KUALA LUMPUR, Aug 13 — The Domestic Trade and Consumer Affairs Ministry (KPDNHEP) will review the Direct Sales and Anti-Pyramid Scheme Act 1993 to ensure its continued relevance in the digital age, said Datuk Seri Hasnol Zam Zam Ahmad.
The ministry’s secretary-general said that among matters needing reviewing was to account for technological developments that have emerged since the law was enacted nearly three decades ago.
“We have to factor in things like e-commerce, and the necessity of the cooling-off period as found in the Act,” he said after chairing the roundtable session with the Direct Sales Association (DSAM) and Direct Distribution Association (MDDA) earlier today.
Hasnol explained that the cooling-off period mandated that direct-selling schemes must give new buyers 10 days to reconsider before executing their orders.
“This is seen as somewhat outdated. What if you signed up for health supplements which you require as soon as possible?
“So the review of the Act will address this. It should also be noted the review will also seek to tighten the laws against unethical forms of direct sales including pyramid schemes and money games,” he said.

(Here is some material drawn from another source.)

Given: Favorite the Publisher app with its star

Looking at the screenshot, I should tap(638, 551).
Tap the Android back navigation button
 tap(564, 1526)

The secretary-general warned that any company caught engaging in such illicit behaviour will face stiff action, including the cancellation of their business licences.
Hasnol added the ministry will form a committee to conduct the review, with participation from DSAM and MDDA.
“We expect it to take up to six months, while workshops and engagement sessions will also be conducted with direct sales companies for their input.
“Townhall sessions will also be held to get the public’s view on things, so the review is expected to conclude by the first quarter of 2021,” he said.
Following this, the framework to the amended Act will be drafted, factoring in the Regulatory Bank Assessment and input from the Attorney-General’s Chambers.
“We aim to bring this to Parliament for tabling by the end of next year. But the timeframe will depend on whether the issues we encounter are complex or otherwise,” Hasnol said.
The recent report by the World Federation of Direct Selling Association places Malaysia in the 7th position globally in terms of value, with an estimated RM18.7 billion in 2019, also making it the 4th largest in the Asia-Pacific region as a whole.
Based on the ministry’s statistics, the wellness category contributed 47 per cent of direct sales revenue per annum, followed by self-care and cosmetics at 19 per cent, house appliances at 16 per cent, food and beverages at eight per cent, and clothing and accessories at five per cent, among others.
The direct sales industry in Malaysia involves four million active participants, with women dominating the field at 64 per cent while men account for 36 per cent of all participants.